What It Does Extraordinarily Well
The content quality is real, and it is worth being precise about why. Santana does not treat a Spanish-speaking audience as a Spanish-speaking audience that needs things simplified. He treats them as an audience that needs things explained in Spanish, which is a completely different and far more respectful proposition. The backpropagation material goes to the mathematics. The GPT reactions are informed by someone who teaches this for a living, not someone reading a press release aloud. The rigour is the point, and the rigour is not diluted for the language.
But the X-factor is the mandate itself, and it is why this scores as high as it does. Dot CSV is infrastructure. For an enormous population, he is not one option among many — he is frequently the option, the place where the concepts arrive in a form you can actually use. That is a kind of importance the raw subscriber count (roughly 900,000 as of mid-2026) badly understates, because the metric that matters is not audience size but audience monopoly: he is filling a desert, and the desert is the size of two continents.
The machine speaks English. Dot CSV is the reason that isn’t the whole story.
Where It Falls Short
The ceiling is high but not the platform’s absolute highest, and honesty requires saying so. Santana is an excellent explainer; he is not, quite, a 3Blue1Brown-tier visual stylist, and the production sits a notch below the very best in the genre — clear and effective rather than transcendent. On pure craft, in a fair fight against the English-language elite, he places in the upper tier but not at its summit.
The other limit is structural and not his fault: he is one man against a firehose. The field now generates more genuinely significant developments per month than any single channel can metabolise, and the Spanish-language coverage gap he is filling is one he can only ever partly fill. Consistency at 74 reflects a real, reliable cadence that nonetheless cannot keep total pace with a subject moving this fast. He is holding a line that probably needs ten of him.

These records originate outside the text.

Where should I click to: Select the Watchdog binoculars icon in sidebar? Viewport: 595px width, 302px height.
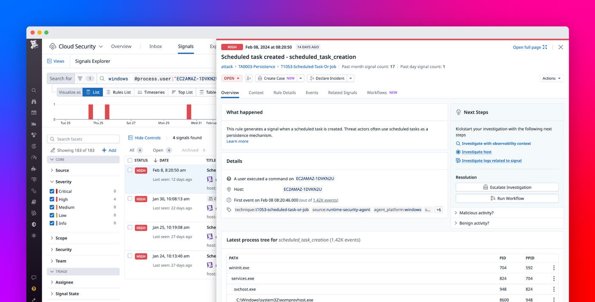click(34, 101)
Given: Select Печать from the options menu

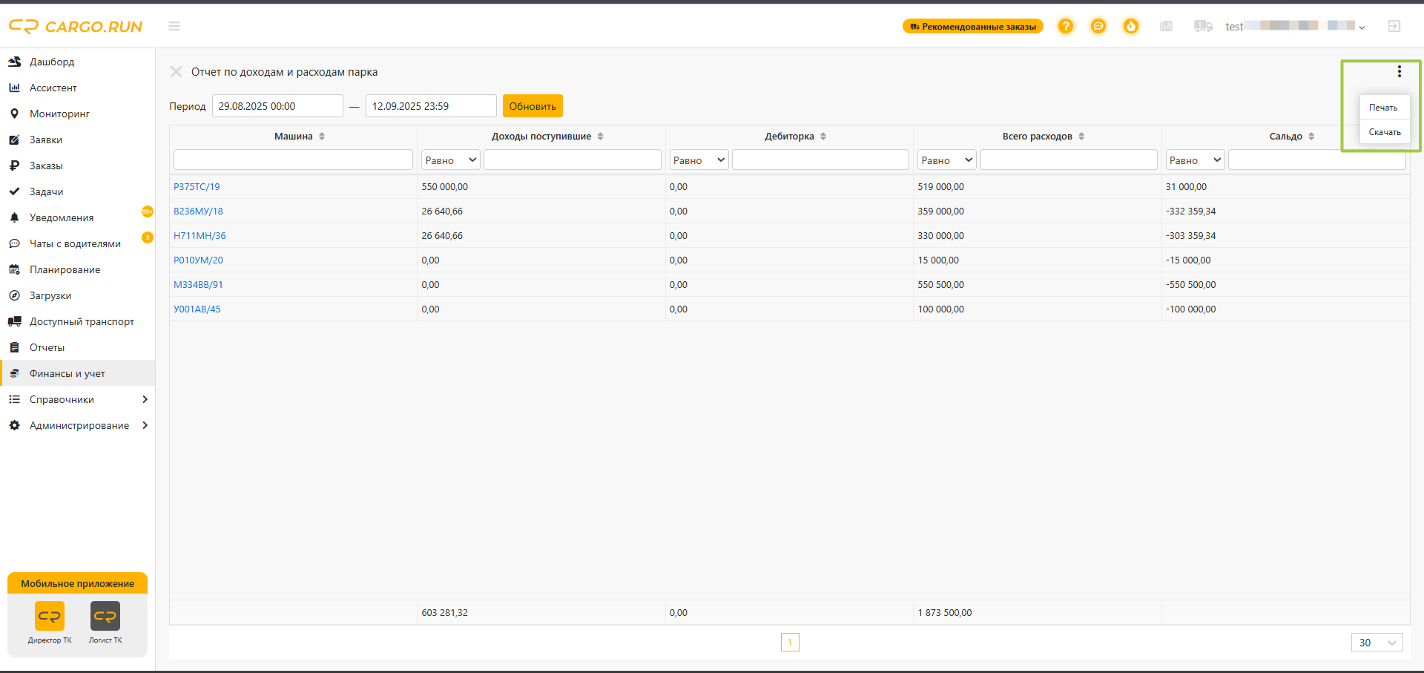Looking at the screenshot, I should 1383,108.
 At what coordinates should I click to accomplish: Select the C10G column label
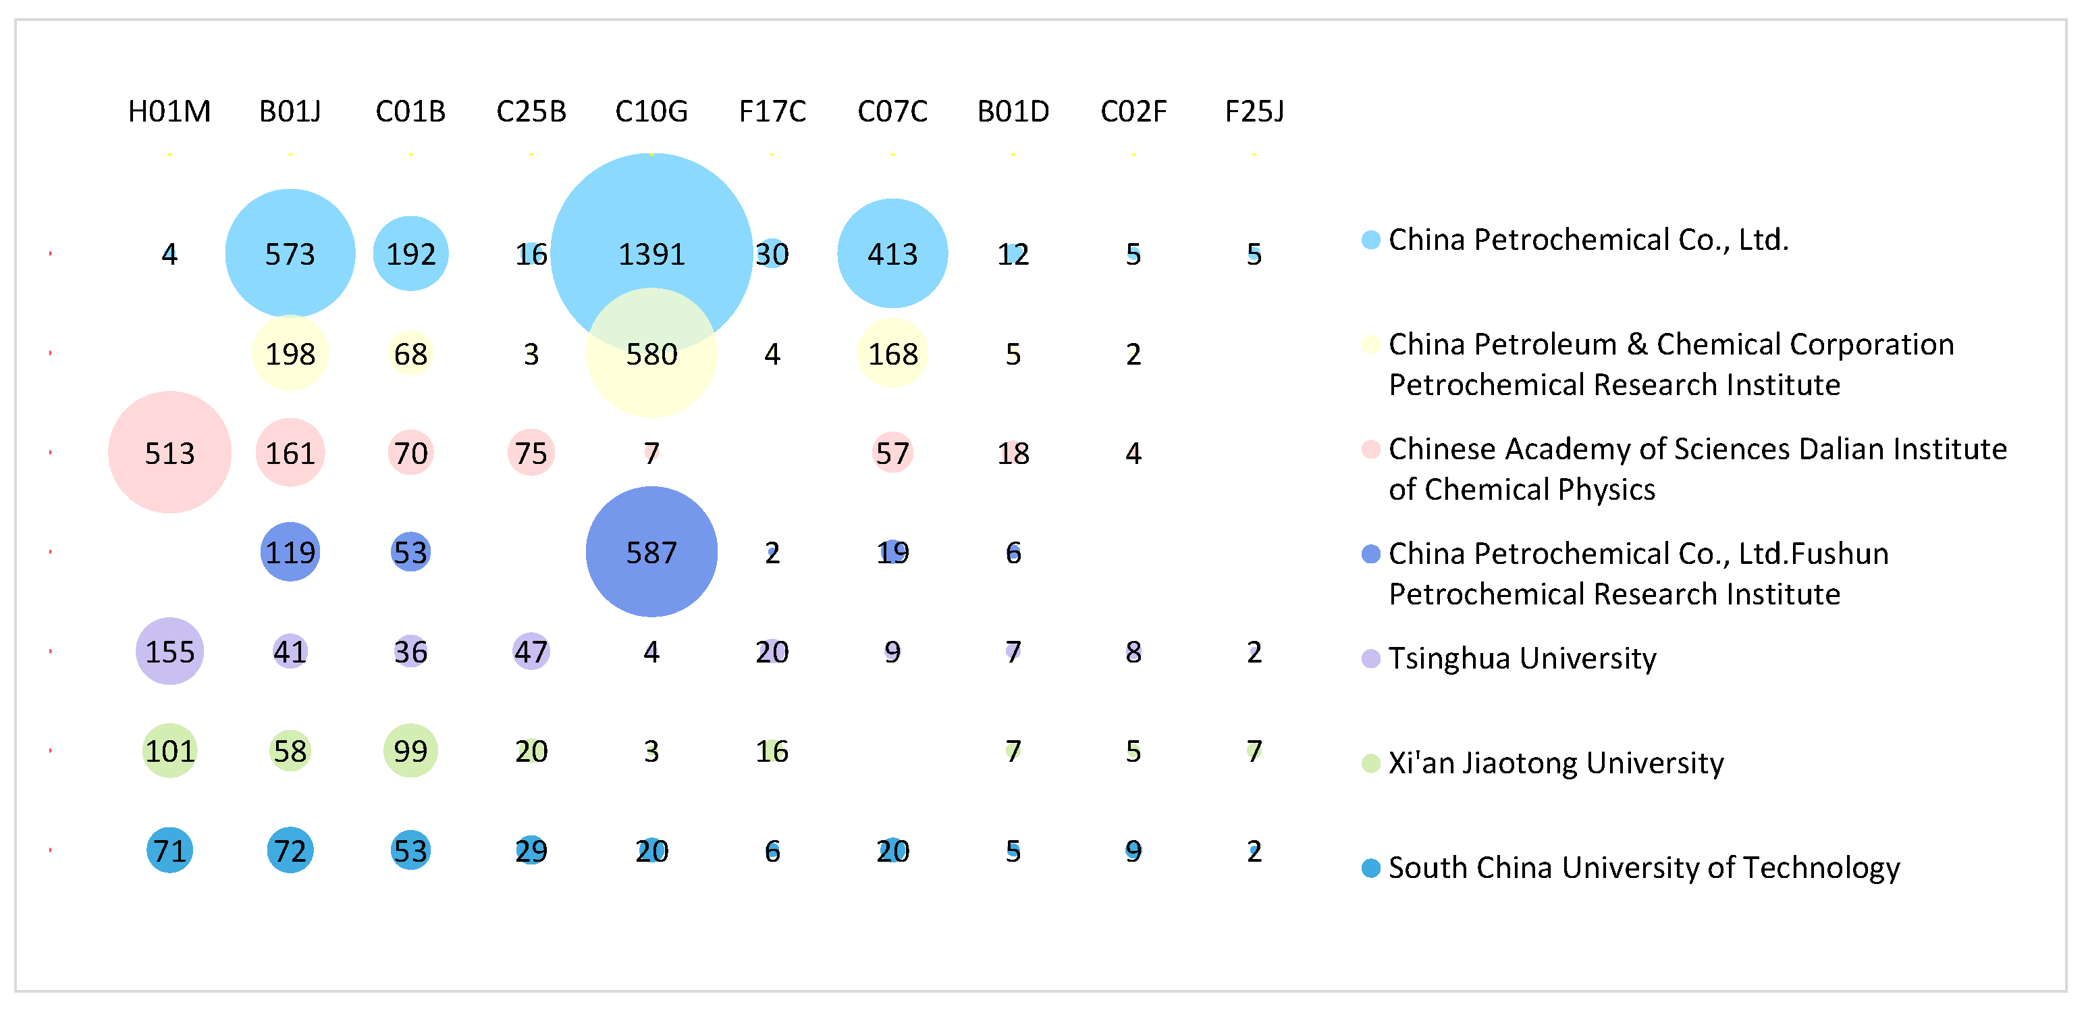point(651,111)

The verdict. EXCELLENT, 81, and the number is doing something specific: it says a channel can earn the second-highest tier not by out-crafting the English-language field but by serving an audience the English-language field structurally ignores. What the high X-Factor and Content Quality say together is that importance and quality here reinforce each other — this is rigorous work doing indispensable work. Dot CSV enters the conversation not as a curiosity of the “non-English” bracket but as one of the better AI-education channels on YouTube, full stop, that happens to be teaching in the language of half a billion people.